Questions: Glycogen Synthesis and Degradation Regulation
5 questions to test your understanding
Score: 0 / 5
Question 1 Multiple Choice
During fasting, glucagon binds to liver cell receptors and activates a PKA-mediated phosphorylation cascade. What is the combined effect on glycogen metabolism?
ABoth glycogen synthase and glycogen phosphorylase are activated, maximizing glucose availability
BGlycogen synthase is inactivated and glycogen phosphorylase is activated, simultaneously stopping synthesis and initiating breakdown
CGlycogen synthase is activated and glycogen phosphorylase is inactivated, preparing for the next fed state
DBoth enzymes are inactivated to conserve energy during fasting
Reciprocal regulation ensures that the same hormonal signal coordinates both enzymes in the same direction. PKA phosphorylates glycogen synthase at multiple sites, converting it to the inactive 'b' form. PKA also phosphorylates and activates phosphorylase kinase, which then phosphorylates glycogen phosphorylase to its active 'a' form. The net result: synthesis stops and breakdown proceeds simultaneously. This coordination is essential — if the pathways ran at full speed simultaneously, ATP would be wasted in a futile cycle.
Question 2 Multiple Choice
What is the critical mechanistic feature of reciprocal regulation that prevents a futile cycle in glycogen metabolism?
AGlycogen synthase and phosphorylase are located in different cellular compartments, preventing them from acting on the same substrate
BThe two enzymes have different allosteric activators that are never present simultaneously in the cell
CThe same covalent modification (phosphorylation) inactivates synthase and activates phosphorylase, so a single signal necessarily drives both effects at once
DPhosphorylation of one enzyme sterically blocks the other enzyme's active site
The elegance of reciprocal regulation is that it uses a single shared signaling event — PKA-mediated phosphorylation — to simultaneously push one enzyme off and the other on. There is no independent control of each: when phosphorylation rises, synthesis falls and breakdown rises together, automatically. This is more reliable than having two separate control systems that would need to be coordinated. A futile cycle (simultaneous synthesis and breakdown) would waste UDP-glucose and ATP with no net gain.
Question 3 True / False
Phosphorylation activates both glycogen synthase and glycogen phosphorylase.
TTrue
FFalse
Answer: False
This is the core misconception to avoid. Phosphorylation has opposite effects on the two enzymes: it inactivates glycogen synthase (converting it to the less active 'b' form) but activates glycogen phosphorylase (converting it to the more active 'a' form). This opposite response to the same modification is precisely what makes reciprocal regulation work. If phosphorylation activated both, the fasting signal would stimulate breakdown but also stimulate synthesis — a futile cycle rather than efficient glucose mobilization.
Question 4 True / False
In a muscle cell with very high AMP levels due to intense exercise, glycogenolysis can be stimulated even without a hormonal signal that triggers phosphorylase phosphorylation.
TTrue
FFalse
Answer: True
AMP is an allosteric activator of glycogen phosphorylase in muscle. It binds to the allosteric site and shifts the enzyme from the tense (T, less active) to the relaxed (R, more active) state, bypassing the need for the hormonal phosphorylation cascade. This makes biological sense: during intense exercise, ATP is rapidly consumed, causing AMP to rise. The muscle needs glucose immediately and cannot wait for a hormonal signal to propagate. Local metabolic signals can override or supplement the hormonal signal when energy demand is urgent.
Question 5 Short Answer
Explain why reciprocal regulation of glycogen synthesis and breakdown is necessary, and how the phosphorylation cascade achieves this coordination.

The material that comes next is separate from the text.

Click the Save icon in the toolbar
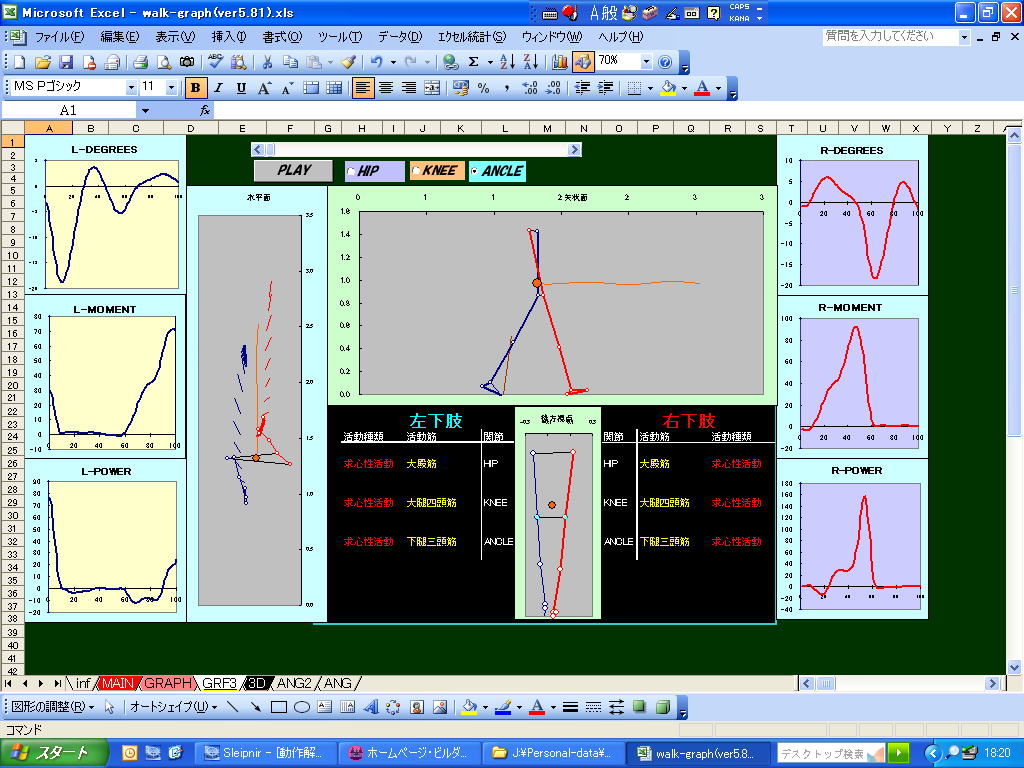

Think about your answer, then reveal below.
Model answer: If glycogen synthesis and breakdown operated independently, both pathways could run simultaneously — glycogen would be synthesized from glucose-1-phosphate while simultaneously being broken back down, consuming UDP-glucose and energy with no net gain. Reciprocal regulation prevents this by ensuring the same signal that activates breakdown also inhibits synthesis. The PKA cascade achieves this by phosphorylating glycogen synthase at inhibitory sites (inactivating it) while phosphorylating phosphorylase kinase (activating it), which then phosphorylates glycogen phosphorylase at its activating site. A single second messenger (cAMP) thus drives both effects, guaranteeing their coordination.
The shared signaling mechanism is key: it is not merely convenient that synthesis and breakdown are both regulated; they are regulated by the same molecular event. This provides a physical guarantee — not just a statistical tendency — that the two pathways cannot be simultaneously maximally active under the same hormonal conditions.